** Work to do **
Answer these questions from the post about the Hong Kong protests:
1. On what date was the post written?
2. What were the first large-scale demonstrations against?
3. When do the showdowns with the security forces mostly take place?

Thursday, 17 October 2019

Protesters on a suicide mission



This is pretty much my take on the situation. Pretty much our take, as Jing would agree. The simple take is: no matter how well-intentioned, the protests, the violence, can only lead to a worse Hong Kong. A Hong Kong with less Freedom and Democracy, not more. That’s a reality, sad and inconvenient. 
Forgive me if I don’t want to see the destruction of our city by a bunch of deluded millenarians....
Snip/
It has been more than four months since Hong Kong plunged into its current wave of violent protests against Chinese rule. It started with large-scale demonstrations against proposed amendments to an extradition bill sought by the government, which then snowballed into an all-encompassing struggle for the protection of human rights and democracy in Hong Kong, as embodied by the Basic Law in the eyes of most Hong Kong citizens.
Meanwhile, the hard core of the protest movement pursues a strategy of urban guerilla warfare to engage Hong Kong’s security forces in almost ritualised – and increasingly violent – showdowns, mostly at weekends. These are the actions of several thousand protesters.
Gone are the days, it seems, of millions of people peacefully taking to the streets to speak out against the bill and Chinese infringement of Hong Kong’s guaranteed autonomy. Many are wary of the clashes between protesters and police, which are following a predictable logic of escalation on both sides.

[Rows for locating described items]

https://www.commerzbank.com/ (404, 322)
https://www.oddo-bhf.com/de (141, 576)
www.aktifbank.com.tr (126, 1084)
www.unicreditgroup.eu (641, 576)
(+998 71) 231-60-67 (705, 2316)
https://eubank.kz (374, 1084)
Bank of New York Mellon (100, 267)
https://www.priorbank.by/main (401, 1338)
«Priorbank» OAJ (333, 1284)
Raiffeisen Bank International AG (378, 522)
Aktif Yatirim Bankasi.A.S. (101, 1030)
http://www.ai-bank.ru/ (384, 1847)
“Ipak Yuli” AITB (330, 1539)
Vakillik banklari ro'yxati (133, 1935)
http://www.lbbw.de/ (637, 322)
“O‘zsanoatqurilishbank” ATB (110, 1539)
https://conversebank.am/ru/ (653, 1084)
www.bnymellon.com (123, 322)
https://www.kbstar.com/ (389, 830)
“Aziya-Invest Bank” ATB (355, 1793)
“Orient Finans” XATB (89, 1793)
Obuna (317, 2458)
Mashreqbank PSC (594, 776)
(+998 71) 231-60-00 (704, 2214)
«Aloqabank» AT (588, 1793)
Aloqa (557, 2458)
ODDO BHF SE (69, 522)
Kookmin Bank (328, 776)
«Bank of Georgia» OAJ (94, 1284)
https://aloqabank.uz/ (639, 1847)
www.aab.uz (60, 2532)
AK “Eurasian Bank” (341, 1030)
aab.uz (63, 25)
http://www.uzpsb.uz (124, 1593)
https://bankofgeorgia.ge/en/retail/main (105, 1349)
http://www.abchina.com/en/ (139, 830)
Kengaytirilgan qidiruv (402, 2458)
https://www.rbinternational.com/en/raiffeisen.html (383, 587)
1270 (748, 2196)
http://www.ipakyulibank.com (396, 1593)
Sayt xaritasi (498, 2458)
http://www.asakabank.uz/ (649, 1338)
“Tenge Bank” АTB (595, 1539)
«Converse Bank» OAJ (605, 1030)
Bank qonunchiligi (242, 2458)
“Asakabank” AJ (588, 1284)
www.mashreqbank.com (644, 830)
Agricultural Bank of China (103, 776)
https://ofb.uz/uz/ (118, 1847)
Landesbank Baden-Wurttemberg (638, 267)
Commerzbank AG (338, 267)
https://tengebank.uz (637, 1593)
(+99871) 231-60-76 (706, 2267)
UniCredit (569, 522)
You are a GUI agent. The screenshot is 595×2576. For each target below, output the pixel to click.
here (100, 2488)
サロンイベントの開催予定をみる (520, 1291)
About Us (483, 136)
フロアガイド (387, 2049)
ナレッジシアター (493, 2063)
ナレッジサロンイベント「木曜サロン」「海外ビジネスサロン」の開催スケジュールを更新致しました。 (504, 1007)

** Solution below **
1. Thursday, 17 October 2019
2. Proposed amendments to an extradition bill sought by the government
3. At weekends